Le gouvernement peut intervenir en soutenant les revenus, en réduisant la TVA sur l’énergie, ou en assumant une plus grande part des coûts énergétiques. Toutefois, cette intervention ne réduit pas la facture finale pour les prix plus élevés du gaz naturel, car elle doit de toute façon être payée aux fournisseurs étrangers. Le poids de la facture ne peut être redistribué ou reporté dans le futur que s’il est payé avec un déficit budgétaire plus élevé et donc de l’argent emprunté.

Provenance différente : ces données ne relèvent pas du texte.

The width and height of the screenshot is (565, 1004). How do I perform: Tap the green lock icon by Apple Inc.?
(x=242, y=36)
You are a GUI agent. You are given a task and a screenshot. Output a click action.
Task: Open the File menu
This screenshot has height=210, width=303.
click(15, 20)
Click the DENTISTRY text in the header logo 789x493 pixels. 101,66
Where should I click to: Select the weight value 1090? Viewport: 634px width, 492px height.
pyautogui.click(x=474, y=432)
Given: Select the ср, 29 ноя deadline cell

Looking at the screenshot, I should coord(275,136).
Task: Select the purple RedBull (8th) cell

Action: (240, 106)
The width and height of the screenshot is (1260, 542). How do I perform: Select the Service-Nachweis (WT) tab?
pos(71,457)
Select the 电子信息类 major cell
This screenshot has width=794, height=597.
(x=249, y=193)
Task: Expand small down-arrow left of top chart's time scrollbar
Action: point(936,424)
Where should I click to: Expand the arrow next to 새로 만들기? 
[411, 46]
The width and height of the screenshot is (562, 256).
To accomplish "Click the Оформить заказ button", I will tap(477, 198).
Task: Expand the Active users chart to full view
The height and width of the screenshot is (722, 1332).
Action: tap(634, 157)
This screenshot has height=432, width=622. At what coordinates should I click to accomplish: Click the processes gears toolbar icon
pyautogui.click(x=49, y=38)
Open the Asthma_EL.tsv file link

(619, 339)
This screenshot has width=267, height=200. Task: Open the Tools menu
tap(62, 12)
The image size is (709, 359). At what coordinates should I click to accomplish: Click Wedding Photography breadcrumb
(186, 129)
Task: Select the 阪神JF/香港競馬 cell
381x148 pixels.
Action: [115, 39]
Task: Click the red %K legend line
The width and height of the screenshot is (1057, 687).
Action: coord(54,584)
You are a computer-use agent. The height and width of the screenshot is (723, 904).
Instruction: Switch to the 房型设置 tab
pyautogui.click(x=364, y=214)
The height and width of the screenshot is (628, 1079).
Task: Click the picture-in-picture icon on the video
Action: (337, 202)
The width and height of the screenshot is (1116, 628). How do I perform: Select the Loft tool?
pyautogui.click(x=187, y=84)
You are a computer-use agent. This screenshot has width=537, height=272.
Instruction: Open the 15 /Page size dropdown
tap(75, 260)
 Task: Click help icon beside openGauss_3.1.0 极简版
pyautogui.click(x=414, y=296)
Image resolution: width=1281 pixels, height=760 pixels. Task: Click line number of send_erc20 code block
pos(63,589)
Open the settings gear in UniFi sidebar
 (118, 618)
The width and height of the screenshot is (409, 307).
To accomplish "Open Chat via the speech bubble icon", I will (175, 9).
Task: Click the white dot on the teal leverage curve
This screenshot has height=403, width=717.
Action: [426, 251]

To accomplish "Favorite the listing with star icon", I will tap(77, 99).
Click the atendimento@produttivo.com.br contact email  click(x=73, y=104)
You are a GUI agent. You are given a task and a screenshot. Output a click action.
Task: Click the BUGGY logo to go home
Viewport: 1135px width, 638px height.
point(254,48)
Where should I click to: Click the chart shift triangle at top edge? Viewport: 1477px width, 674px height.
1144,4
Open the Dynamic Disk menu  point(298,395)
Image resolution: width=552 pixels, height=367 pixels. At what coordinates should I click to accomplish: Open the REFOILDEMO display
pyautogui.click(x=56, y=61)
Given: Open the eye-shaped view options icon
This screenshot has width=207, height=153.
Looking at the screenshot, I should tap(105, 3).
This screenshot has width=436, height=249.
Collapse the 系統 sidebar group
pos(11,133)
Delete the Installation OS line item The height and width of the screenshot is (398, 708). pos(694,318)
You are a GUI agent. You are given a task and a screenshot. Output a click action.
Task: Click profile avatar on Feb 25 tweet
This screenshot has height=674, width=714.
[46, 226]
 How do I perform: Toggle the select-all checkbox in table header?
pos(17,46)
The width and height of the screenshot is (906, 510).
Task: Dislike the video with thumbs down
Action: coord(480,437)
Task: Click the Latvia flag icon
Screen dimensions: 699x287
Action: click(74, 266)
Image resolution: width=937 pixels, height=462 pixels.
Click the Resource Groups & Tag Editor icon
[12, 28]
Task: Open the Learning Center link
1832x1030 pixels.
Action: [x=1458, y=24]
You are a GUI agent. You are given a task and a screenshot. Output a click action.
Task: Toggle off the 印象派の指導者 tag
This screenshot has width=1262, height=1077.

D’un point de vue économique, il existe un argument important en faveur de l’aide aux personnes à faibles revenus lorsque la facture d’énergie arrive par la poste. L’indice reflète le mode de consommation d’une famille moyenne, mais les familles les plus pauvres consacrent une plus grande part de leurs revenus à l’énergie. Cela vaut également pour les ménages les plus pauvres qui bénéficient d’un tarif social, a établi la CReG, dans une étude récente. Une adaptation de l’indice compense la hausse de la facture énergétique pour une famille moyenne, mais pas pour les familles les plus pauvres, qui chauffent souvent moins bien et n’ont pas ou peu de réserves financières. Pour les ménages les plus pauvres, une facture énergétique plus élevée se traduit directement par une baisse de la consommation, ce qui entrave aussi la reprise économique.